L’évaluation chiffrée du travail illégale s’avère très complexe tant les agissements demeurent occultes. Toutefois, une estimation établie par l’INSEE révèle que le coût économique et social du travail illégal en France atteindrait 4 % du produit intérieur brut et 3 à 15% en Europe.

Il s’agit d’un phénomène qui prend de l’ampleur et qui est combattu en France, par un encadrement strict des agissements constitutifs du travail dissimulé. Et en Europe notamment par la protection des travailleurs détachés.

  

Typologie des comportements caractéristiques du travail dissimulé

Afin de lutter efficacement contre le travail illégal, le Code du travail sanctionne différents types de comportements constitutifs d’infractions.

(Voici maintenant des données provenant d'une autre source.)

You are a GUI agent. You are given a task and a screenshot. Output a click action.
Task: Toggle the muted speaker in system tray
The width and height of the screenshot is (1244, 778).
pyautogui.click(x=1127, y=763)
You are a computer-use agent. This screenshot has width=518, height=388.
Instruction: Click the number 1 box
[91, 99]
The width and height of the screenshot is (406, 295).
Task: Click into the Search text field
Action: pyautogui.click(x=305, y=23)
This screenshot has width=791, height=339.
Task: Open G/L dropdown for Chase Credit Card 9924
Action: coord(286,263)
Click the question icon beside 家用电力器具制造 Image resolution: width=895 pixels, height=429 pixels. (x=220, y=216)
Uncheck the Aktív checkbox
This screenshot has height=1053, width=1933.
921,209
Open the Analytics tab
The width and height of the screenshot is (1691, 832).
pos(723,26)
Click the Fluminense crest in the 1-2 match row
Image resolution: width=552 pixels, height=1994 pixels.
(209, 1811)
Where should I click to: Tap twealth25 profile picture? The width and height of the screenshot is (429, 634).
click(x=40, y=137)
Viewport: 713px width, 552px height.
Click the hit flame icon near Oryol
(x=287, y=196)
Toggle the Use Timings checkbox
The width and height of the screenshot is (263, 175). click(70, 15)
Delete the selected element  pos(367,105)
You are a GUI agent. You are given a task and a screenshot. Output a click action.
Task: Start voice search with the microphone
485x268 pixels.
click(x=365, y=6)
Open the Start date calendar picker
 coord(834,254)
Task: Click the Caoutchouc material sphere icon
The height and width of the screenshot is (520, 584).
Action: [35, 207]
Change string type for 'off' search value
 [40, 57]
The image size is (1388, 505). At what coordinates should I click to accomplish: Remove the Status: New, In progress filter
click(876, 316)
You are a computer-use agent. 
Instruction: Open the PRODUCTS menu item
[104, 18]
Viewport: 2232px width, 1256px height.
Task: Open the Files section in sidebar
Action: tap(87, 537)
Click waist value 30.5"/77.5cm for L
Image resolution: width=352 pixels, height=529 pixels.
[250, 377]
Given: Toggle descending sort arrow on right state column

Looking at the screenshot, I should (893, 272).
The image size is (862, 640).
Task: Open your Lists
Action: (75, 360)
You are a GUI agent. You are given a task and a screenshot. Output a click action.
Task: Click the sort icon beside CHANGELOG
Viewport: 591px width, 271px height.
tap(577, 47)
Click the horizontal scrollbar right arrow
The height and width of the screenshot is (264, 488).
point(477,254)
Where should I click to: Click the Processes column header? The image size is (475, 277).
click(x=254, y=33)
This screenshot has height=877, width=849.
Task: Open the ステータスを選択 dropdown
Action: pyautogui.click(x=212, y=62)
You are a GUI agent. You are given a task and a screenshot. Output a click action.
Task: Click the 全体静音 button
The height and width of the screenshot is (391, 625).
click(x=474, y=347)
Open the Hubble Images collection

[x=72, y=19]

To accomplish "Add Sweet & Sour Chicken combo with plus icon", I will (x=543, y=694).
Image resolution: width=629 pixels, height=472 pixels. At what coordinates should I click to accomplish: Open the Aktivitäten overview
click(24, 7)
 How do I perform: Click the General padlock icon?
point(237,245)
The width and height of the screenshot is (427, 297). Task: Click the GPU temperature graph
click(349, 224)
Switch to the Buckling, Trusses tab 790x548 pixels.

C’est l’emploi ou l’exercice de l’activité qui est sciemment dissimulé :

  • dissimulation d’activité,
  • dissimulation d’emploi salarié : il s’agit de se soustraire à l’accomplissement de la déclaration préalable d’’embauche ; de ne pas fournir au salarié un bulletin de salaire ou d’y mentionner un nombre d’heures inférieur au nombre d’heures effectivement accomplies ; de se soustraire aux déclarations relatives aux salaires ou aux cotisations sociales,
  • le fait de se soustraire aux déclarations relatives aux salaires ou aux cotisations sociales,
  • délit de marchandage de main d’œuvre consistant en une fourniture illégale de main d’œuvre dans un but lucratif. Le salarié ainsi prêté est privés de toutes les garanties légales en matière d’embauche et de licenciement et d’une couverture sociale adéquate,
  • prêt illicite de main-d’œuvre consistant ayant pour objet le prêt de main-d’œuvre en dehors de la réglementation sociale,

Ces pratiques portent atteinte au marché de l’emploi et font partie des agissements constitutifs d’une concurrence déloyale entre entreprise et d’une concurrence sociale déloyale.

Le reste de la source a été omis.